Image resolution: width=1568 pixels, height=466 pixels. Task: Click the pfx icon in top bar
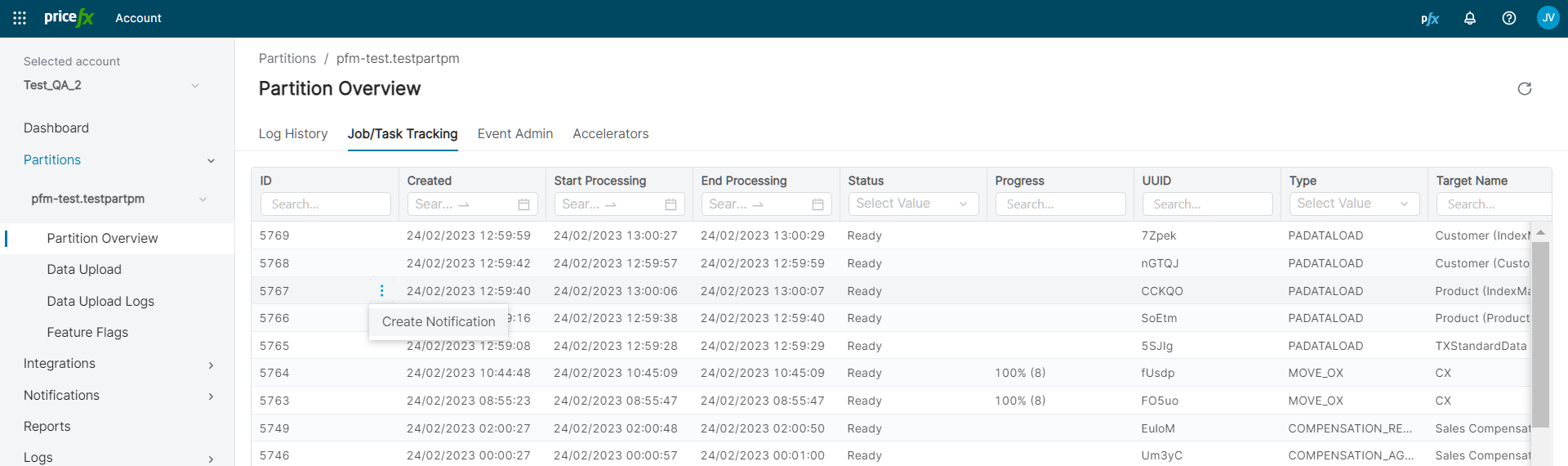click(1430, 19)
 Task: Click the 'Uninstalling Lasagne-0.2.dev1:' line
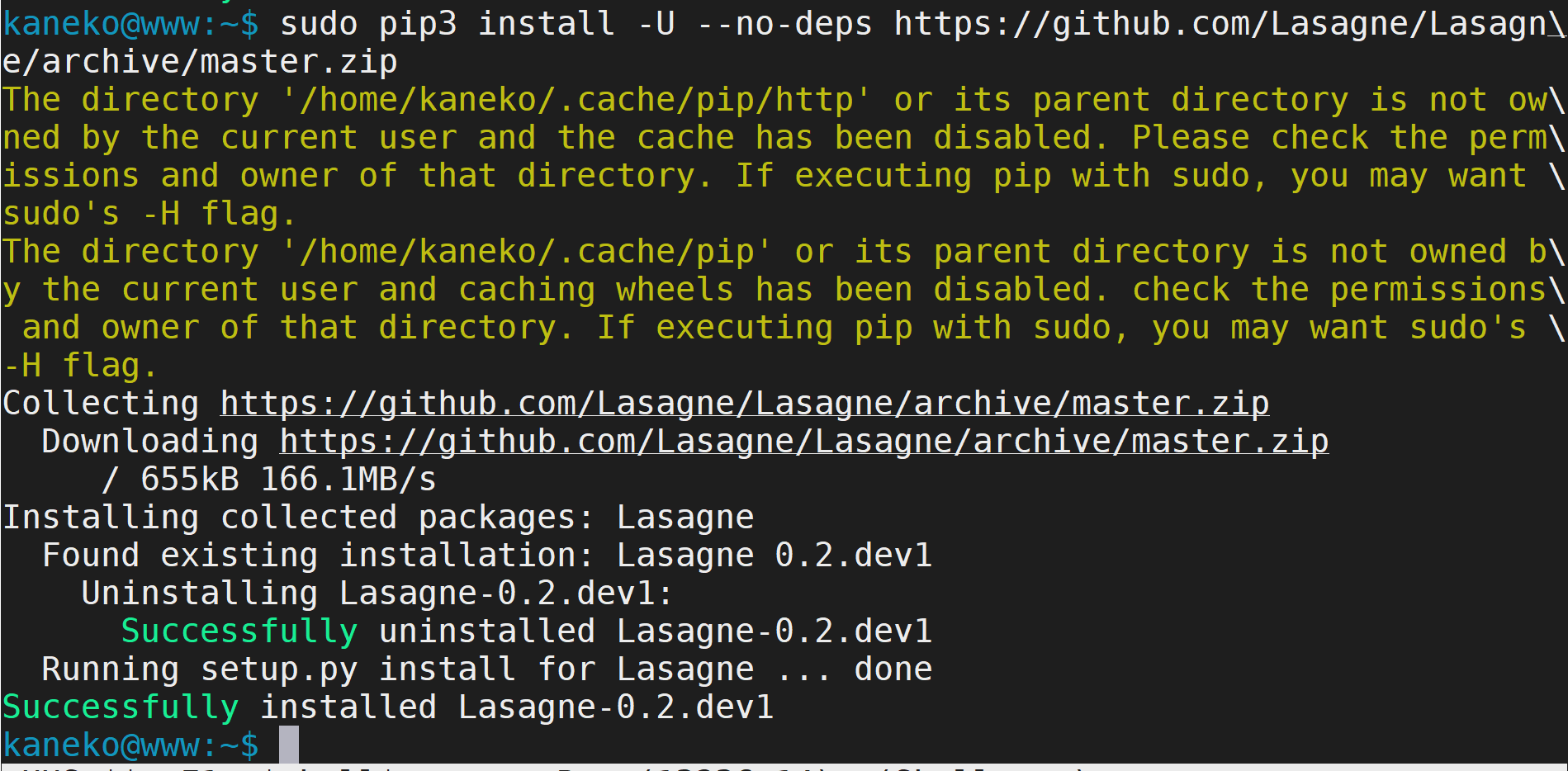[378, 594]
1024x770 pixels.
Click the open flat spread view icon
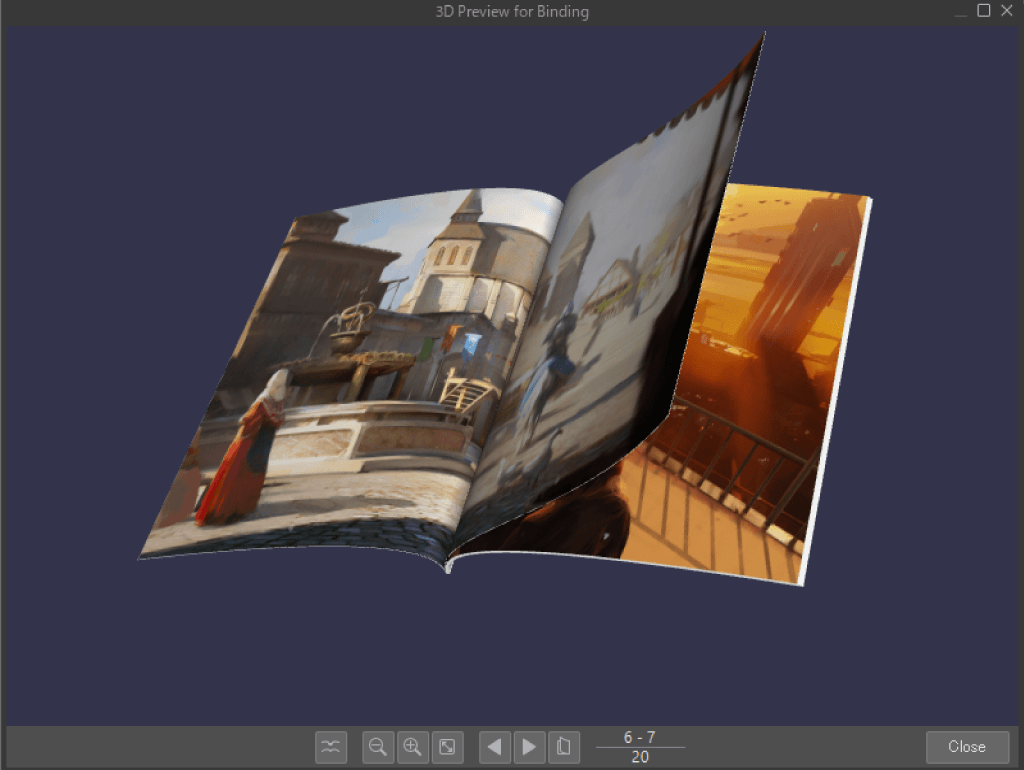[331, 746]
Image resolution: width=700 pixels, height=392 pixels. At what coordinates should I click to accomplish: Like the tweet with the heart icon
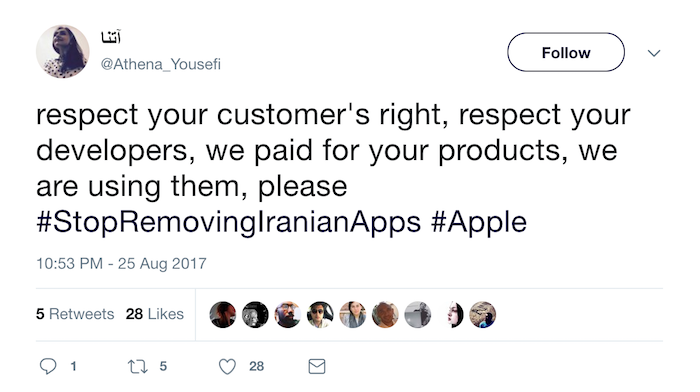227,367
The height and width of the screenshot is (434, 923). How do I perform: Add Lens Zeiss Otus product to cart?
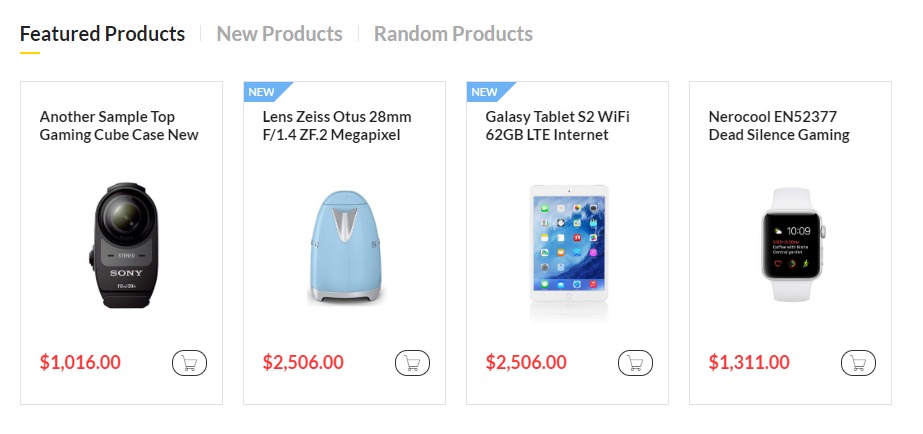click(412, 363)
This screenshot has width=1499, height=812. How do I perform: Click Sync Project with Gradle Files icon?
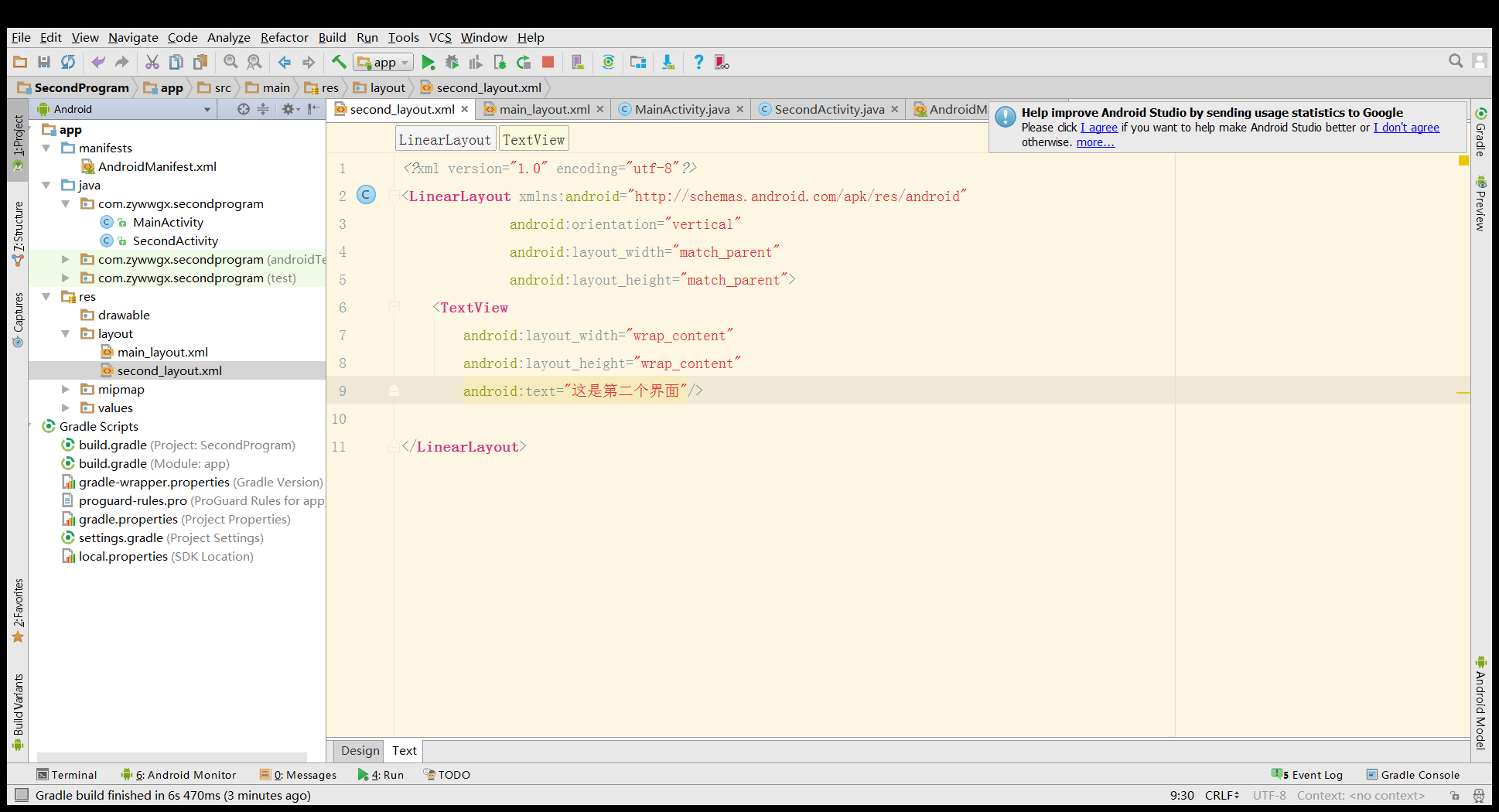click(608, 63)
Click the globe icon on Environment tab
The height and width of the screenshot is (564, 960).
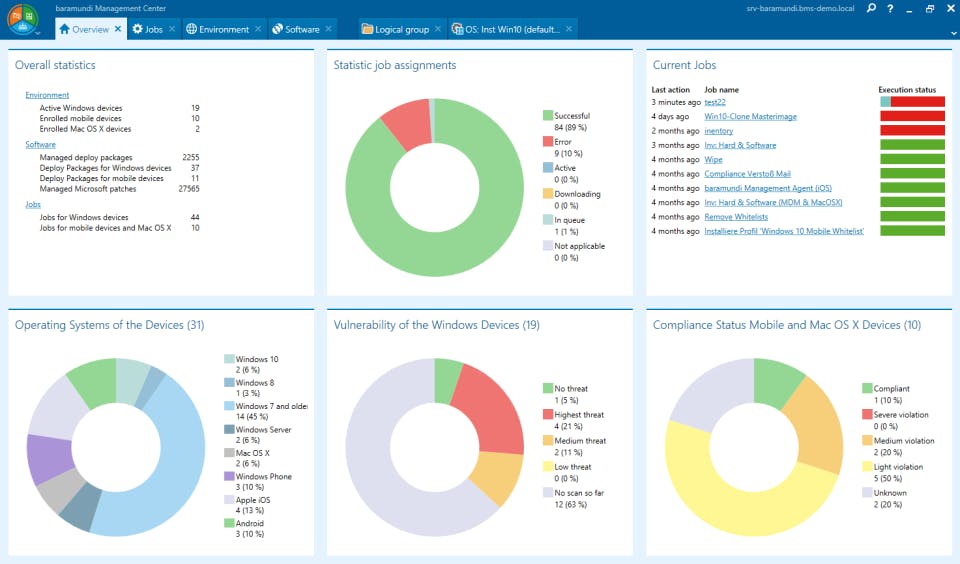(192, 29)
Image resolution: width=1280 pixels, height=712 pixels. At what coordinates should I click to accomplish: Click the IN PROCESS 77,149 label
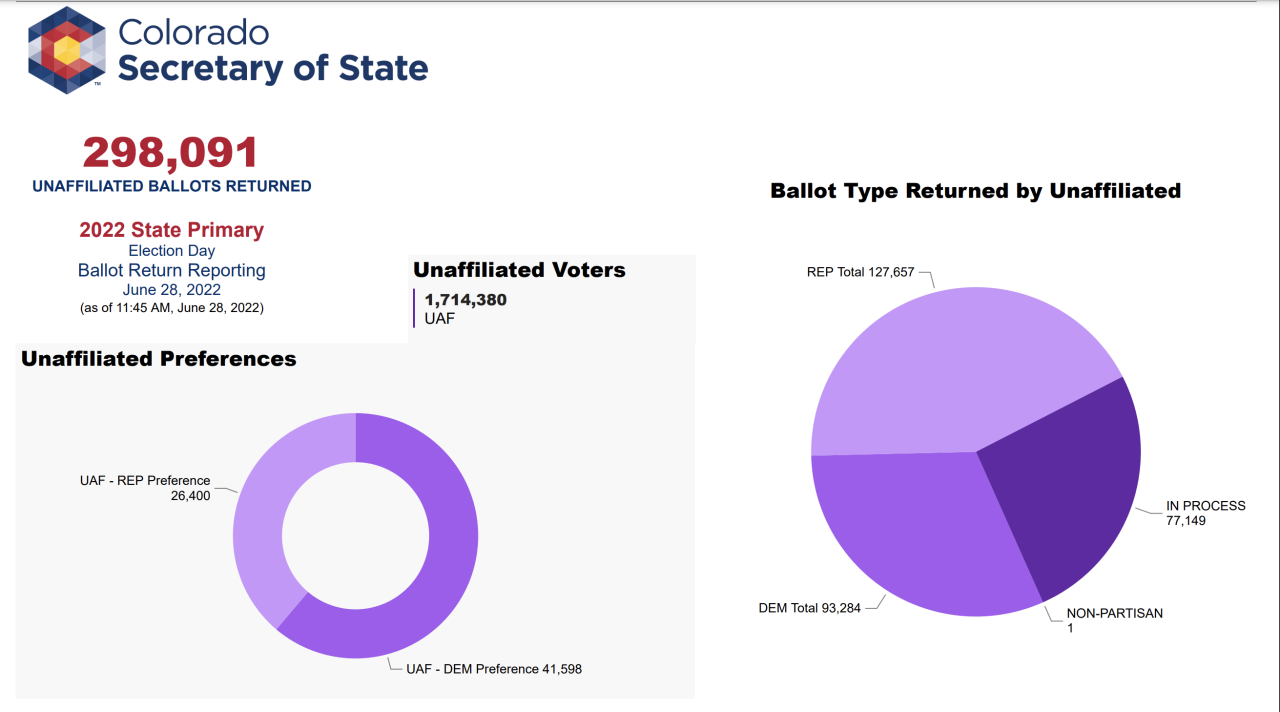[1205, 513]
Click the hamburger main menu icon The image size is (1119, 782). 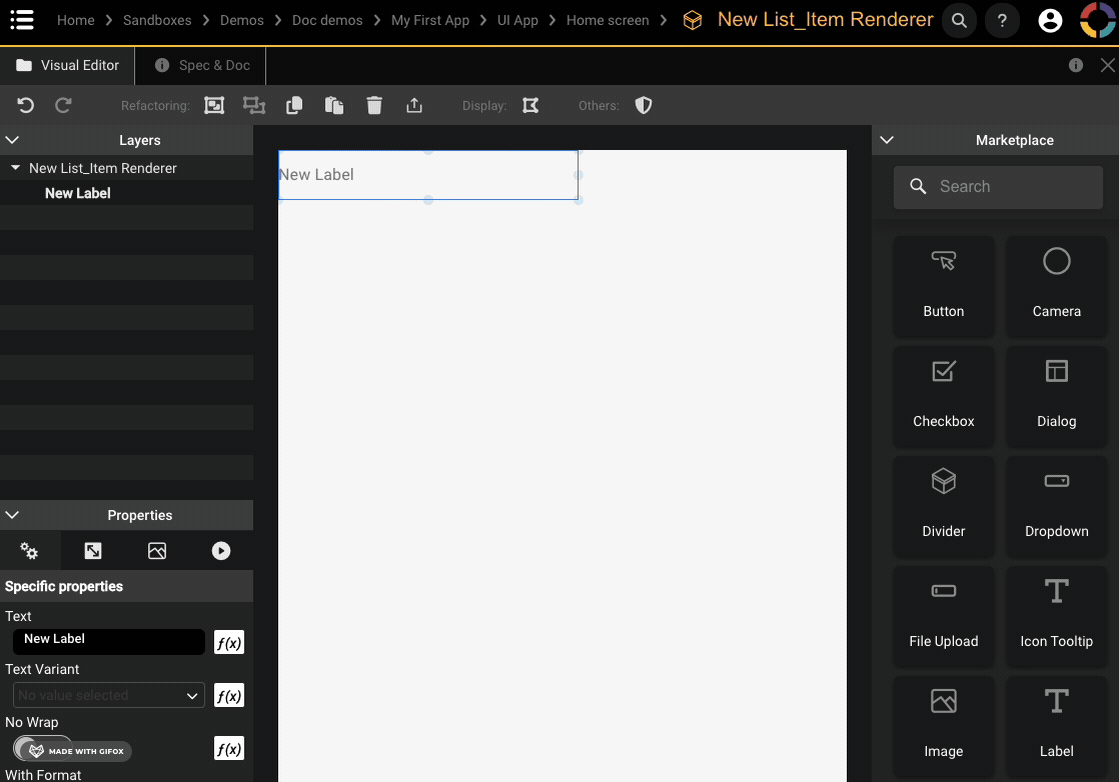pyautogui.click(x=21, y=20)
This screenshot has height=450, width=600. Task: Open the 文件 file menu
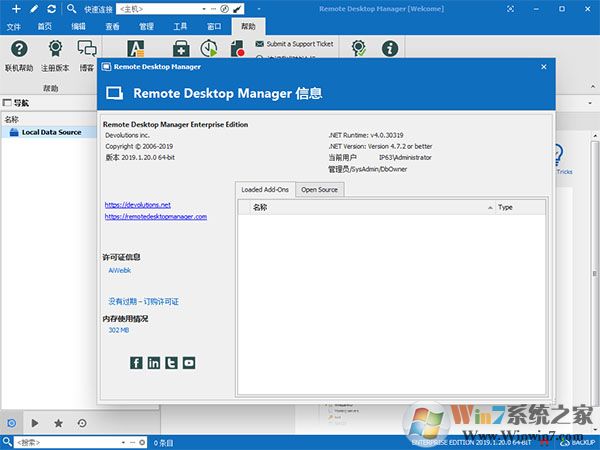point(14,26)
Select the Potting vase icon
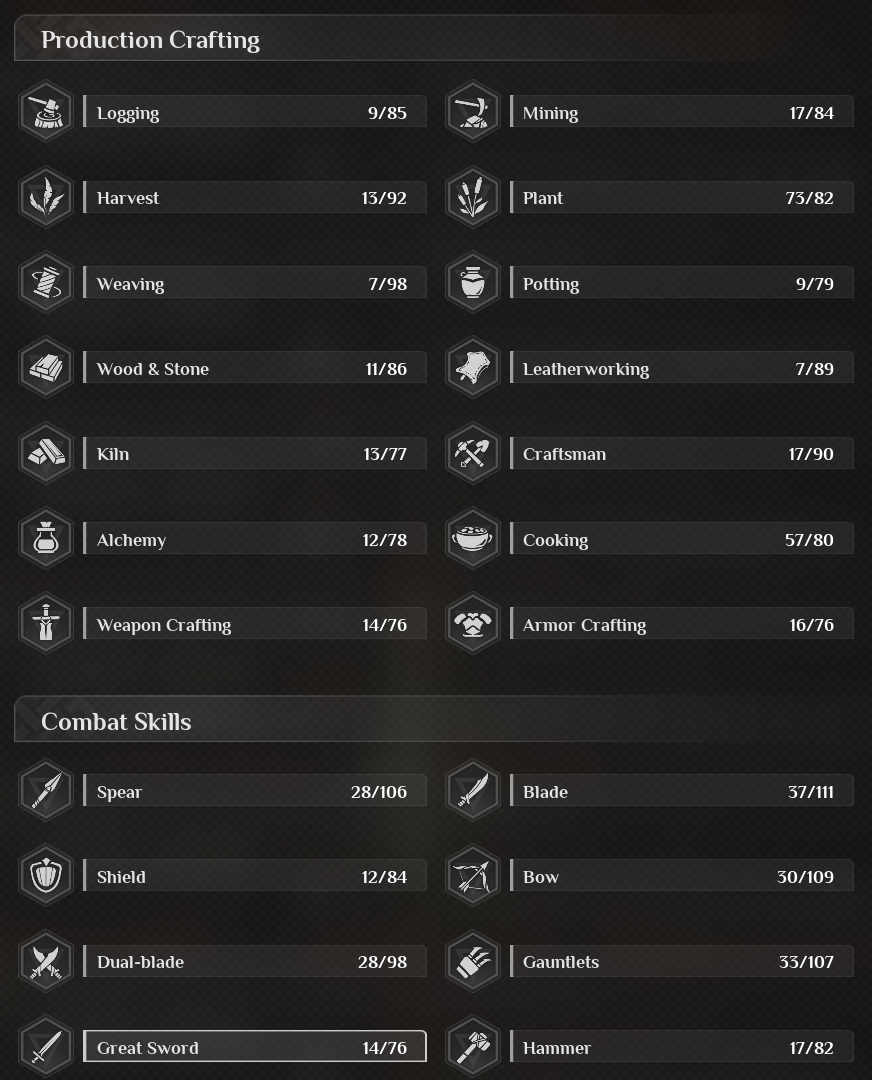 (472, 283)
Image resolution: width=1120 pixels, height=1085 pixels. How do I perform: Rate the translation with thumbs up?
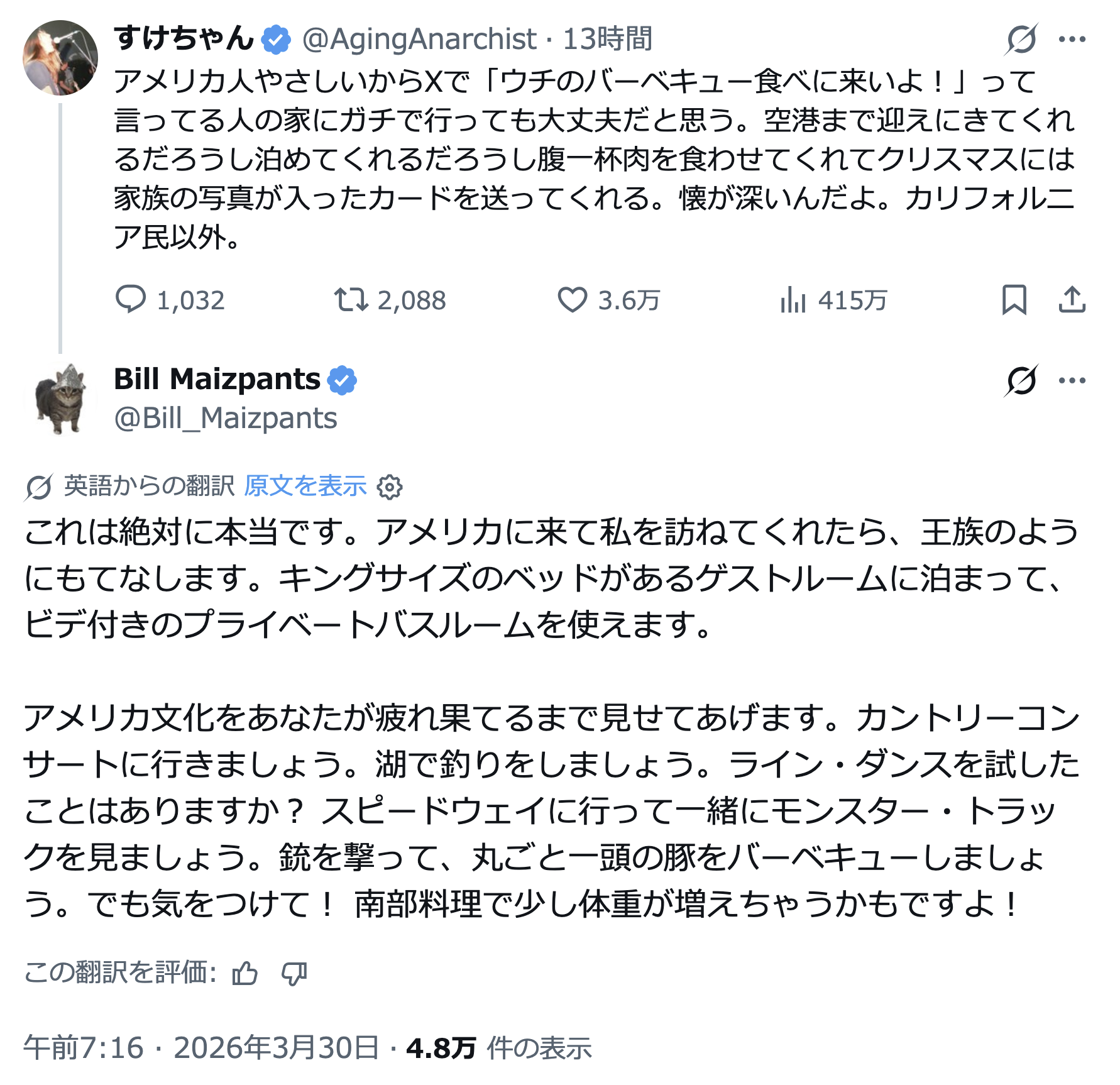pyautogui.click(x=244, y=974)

□ □ □ □ □

> ACTIVITY: In the listing above, find the line containing "1024x770 pixels." and the line containing "Click the globe icon on Environment tab", then return both of them and every line between, exactly, without pictures.

> RESULT FOR THIS EXERCISE:
1024x770 pixels.
Click the open flat spread view icon
[331, 746]
Image resolution: width=700 pixels, height=392 pixels. At what coordinates should I click to accomplish: Like the tweet with the heart icon
227,367
The height and width of the screenshot is (434, 923). How do I perform: Add Lens Zeiss Otus product to cart?
click(412, 363)
This screenshot has width=1499, height=812. How do I perform: Click Sync Project with Gradle Files icon?
click(608, 63)
Click the globe icon on Environment tab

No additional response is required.